Reproduce every line of the data from the start through the line containing "See stories by Elena Burnett (410, 2286)", with both ends included. Decrease each coordinate value in the answers by 65 and leave all other text unchanged.

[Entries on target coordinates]
[Begin]

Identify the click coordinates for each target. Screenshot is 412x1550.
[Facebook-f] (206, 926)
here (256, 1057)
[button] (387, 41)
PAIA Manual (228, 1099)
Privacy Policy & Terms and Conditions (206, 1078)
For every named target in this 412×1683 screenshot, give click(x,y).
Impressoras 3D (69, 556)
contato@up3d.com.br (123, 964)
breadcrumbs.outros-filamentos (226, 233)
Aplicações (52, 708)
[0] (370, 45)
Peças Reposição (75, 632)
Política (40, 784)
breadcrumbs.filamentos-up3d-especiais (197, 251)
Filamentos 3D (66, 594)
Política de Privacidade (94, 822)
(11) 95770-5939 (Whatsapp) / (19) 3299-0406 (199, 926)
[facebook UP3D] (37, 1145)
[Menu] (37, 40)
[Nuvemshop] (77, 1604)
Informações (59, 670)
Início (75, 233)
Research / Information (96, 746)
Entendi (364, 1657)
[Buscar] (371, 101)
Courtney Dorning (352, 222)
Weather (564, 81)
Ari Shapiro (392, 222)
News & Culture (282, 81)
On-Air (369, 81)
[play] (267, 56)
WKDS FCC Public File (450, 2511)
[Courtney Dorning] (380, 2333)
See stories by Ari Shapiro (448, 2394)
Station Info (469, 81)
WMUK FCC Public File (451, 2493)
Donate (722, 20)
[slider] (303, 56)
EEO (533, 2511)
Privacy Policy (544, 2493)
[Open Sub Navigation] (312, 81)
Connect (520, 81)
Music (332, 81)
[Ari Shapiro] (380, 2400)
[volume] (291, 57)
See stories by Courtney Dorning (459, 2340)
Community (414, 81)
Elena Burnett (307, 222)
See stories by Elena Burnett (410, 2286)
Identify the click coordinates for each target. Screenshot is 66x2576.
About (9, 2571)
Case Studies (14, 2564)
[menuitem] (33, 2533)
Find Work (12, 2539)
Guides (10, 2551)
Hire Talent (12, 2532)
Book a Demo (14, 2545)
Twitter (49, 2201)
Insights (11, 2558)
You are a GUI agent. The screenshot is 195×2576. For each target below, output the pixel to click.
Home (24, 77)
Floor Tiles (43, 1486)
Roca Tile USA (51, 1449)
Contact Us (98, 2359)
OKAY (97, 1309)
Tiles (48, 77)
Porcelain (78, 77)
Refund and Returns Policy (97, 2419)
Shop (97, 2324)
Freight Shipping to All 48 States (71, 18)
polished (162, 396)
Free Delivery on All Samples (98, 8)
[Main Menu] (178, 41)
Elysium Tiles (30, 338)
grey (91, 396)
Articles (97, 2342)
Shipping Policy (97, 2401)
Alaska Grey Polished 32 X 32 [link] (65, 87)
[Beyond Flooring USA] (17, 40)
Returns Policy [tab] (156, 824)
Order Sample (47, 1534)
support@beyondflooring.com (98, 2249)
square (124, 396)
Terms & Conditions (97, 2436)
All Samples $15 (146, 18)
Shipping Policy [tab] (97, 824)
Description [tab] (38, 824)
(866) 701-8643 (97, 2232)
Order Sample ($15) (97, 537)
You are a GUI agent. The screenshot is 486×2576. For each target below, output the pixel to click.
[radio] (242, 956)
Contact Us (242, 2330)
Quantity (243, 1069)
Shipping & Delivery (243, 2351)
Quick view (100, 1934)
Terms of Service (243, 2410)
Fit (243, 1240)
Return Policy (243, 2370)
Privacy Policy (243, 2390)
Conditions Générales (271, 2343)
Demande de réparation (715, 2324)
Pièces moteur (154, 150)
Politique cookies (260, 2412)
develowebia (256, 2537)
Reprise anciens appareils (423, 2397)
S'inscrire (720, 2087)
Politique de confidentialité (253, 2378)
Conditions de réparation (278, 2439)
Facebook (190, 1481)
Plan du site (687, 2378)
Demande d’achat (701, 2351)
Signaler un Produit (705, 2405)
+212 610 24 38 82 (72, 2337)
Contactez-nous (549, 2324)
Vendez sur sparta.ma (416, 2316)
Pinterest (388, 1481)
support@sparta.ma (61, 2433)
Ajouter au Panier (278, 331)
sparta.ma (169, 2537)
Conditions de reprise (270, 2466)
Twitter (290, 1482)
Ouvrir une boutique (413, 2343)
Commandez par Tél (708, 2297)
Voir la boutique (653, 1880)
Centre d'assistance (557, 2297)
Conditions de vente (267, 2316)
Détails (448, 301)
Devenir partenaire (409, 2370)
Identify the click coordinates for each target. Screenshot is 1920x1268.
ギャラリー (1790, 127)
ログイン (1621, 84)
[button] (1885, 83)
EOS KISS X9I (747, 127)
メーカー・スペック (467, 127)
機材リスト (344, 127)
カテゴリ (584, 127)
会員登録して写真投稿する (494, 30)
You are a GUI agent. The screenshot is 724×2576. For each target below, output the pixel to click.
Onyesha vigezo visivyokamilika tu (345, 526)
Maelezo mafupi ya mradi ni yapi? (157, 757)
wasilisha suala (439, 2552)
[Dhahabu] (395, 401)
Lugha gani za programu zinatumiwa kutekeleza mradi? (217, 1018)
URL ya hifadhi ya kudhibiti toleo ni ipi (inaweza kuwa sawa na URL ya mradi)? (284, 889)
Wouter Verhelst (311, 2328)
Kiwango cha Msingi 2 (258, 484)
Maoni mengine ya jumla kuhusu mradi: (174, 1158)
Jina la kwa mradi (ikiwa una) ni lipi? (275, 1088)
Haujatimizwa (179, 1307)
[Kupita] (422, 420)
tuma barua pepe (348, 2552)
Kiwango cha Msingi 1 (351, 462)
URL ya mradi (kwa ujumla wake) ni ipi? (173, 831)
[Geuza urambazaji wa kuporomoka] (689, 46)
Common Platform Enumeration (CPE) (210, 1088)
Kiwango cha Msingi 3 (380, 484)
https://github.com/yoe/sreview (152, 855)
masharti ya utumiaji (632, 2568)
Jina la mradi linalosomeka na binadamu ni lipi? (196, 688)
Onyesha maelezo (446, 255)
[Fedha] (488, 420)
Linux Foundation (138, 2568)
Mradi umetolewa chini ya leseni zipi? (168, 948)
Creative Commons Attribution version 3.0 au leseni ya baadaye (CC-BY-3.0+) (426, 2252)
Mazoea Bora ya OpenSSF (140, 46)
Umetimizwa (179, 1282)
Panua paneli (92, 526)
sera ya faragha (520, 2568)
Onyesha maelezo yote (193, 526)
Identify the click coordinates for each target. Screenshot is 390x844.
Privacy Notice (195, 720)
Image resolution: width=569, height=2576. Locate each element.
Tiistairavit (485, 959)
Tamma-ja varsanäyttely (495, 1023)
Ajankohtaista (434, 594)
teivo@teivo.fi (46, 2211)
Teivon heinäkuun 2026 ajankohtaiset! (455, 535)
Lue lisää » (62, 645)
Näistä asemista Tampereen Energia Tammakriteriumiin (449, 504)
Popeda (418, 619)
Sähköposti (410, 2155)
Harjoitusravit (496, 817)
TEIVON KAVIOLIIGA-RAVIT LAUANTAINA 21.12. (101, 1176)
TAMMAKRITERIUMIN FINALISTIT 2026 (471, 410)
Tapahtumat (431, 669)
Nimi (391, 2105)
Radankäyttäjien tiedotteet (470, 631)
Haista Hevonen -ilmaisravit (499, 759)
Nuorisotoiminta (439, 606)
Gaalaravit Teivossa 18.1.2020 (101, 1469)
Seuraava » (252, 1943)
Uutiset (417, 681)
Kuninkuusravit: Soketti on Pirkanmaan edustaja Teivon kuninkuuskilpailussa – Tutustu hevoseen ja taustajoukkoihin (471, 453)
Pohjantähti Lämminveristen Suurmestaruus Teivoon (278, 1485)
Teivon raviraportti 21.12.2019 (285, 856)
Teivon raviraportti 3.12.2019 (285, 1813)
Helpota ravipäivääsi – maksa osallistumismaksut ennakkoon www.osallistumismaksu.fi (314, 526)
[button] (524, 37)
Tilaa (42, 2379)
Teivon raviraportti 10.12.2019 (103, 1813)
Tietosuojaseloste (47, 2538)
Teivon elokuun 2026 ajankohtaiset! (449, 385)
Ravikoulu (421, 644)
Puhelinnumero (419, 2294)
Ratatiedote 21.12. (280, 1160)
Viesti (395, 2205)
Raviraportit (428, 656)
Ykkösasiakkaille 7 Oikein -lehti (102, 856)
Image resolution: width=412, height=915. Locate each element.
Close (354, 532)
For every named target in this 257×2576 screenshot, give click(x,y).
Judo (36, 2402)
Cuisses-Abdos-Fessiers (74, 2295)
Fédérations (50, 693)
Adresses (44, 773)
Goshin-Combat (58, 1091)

[End]

[IN RESPONSE]
Identify the click coordinates for each target. Screenshot is 412x1550.
[Facebook-f] (141, 861)
here (191, 992)
[button] (322, -24)
PAIA Manual (163, 1034)
Privacy Policy & Terms and Conditions (141, 1013)
For every named target in this 412×1683 screenshot, give click(x,y).
Impressoras 3D (4, 491)
contato@up3d.com.br (58, 899)
breadcrumbs.outros-filamentos (161, 168)
Aplicações (-13, 643)
[0] (305, -20)
Peças Reposição (10, 567)
Política (-25, 719)
breadcrumbs.filamentos-up3d-especiais (132, 186)
Filamentos 3D (1, 529)
Política de Privacidade (29, 757)
(11) 95770-5939 (Whatsapp) / (19) 3299-0406 (134, 861)
[facebook UP3D] (-28, 1080)
[Menu] (-28, -25)
[Nuvemshop] (12, 1539)
Informações (-6, 605)
Início (10, 168)
Research / Information (31, 681)
Entendi (299, 1592)
[Buscar] (306, 36)
Courtney Dorning (287, 157)
Weather (499, 16)
Ari Shapiro (327, 157)
News & Culture (217, 16)
On-Air (304, 16)
[play] (202, -9)
WKDS FCC Public File (385, 2446)
[Courtney Dorning] (315, 2268)
See stories by Ari Shapiro (383, 2329)
Station Info (404, 16)
WMUK FCC Public File (386, 2428)
Donate (657, -45)
[slider] (238, -9)
EEO (468, 2446)
Privacy Policy (479, 2428)
[Open Sub Navigation] (247, 16)
Connect (455, 16)
Music (267, 16)
[Ari Shapiro] (315, 2335)
[volume] (226, -8)
See stories by Courtney Dorning (394, 2275)
Community (349, 16)
Elena Burnett (242, 157)
See stories by Elena Burnett (345, 2221)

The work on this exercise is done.